3. Réduire mon impact sur l’environnement

Côté jardin, je suis pas mal. Je récupère plantes et pots abandonnés sur le trottoir, je paille mes pots en été, j’arrose avec l’eau de lavage de la salade… What else ? Ah oui, faudrait que je m’abonne à la super revue les 4 saisons, une institution dans le domaine de la permaculture au jardin. Vous connaissez ? 

4. Accueillir la faune et la flore sauvages

Là j’ai une vraie alliée, la haie de lierre qui sert de super planque pour les nids des oiseaux et offre des baies presque tout l’hiver. Niveau insectes c’est pas Micropolis mais je m’engage à leur fabriquer un mini hôtel spécialement pour eux avant Noël.

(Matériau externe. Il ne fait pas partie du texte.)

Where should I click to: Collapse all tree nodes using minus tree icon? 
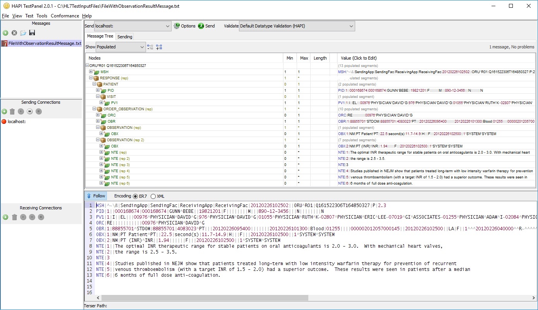click(150, 47)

Pour être officiellement estampillée, je me suis aussi acquittée de 35 euros pour recevoir mon kit (avec un nichoir à mésange bleue et 3 guides pour m’accompagner), trouver chaque mois dans ma boîte mail la newsletter "l'Echo Refuges LPO », accéder à mon espace web personnalisé pour consigner mes prouesses dans le tableau de bord de mon Refuge et pouvoir, en prime, accéder aux conseils de la LPO par mail et téléphone.

Il était une fois Mormal…

Mais au fait, d’où vient donc cette idée de confier aux particuliers les clés de la biodiversité ? C’est à Adrien Legros, délégué LPO à Valenciennes que l’on doit en 1921 le tout premier Refuge LPO : « La Cabine » en forêt de Mormal, dans le Nord. Pour ré-ensauvager ce site dévasté par la première guerre mondiale, il souhaite favoriser le retour des oiseaux, véritables auxiliaires des cultures.  Des nichoirs sont installés ici et là, les pratiques sont encadrées. « La Cabine est, nous l’espérons, le premier anneau d’une chaîne que nous commençons de forger,» écrivait Adrien en 1921. Cent ans plus tard, les vœux du délégué ont été exaucés. Le réseau compte à ce jour 49 000 refuges, 40 000 chez les particuliers, 4000 dans les écoles, les Ehpads ou au sein d’associations, le reste dans des entreprises ou collectivités. Soit 62 450 hectares préservés.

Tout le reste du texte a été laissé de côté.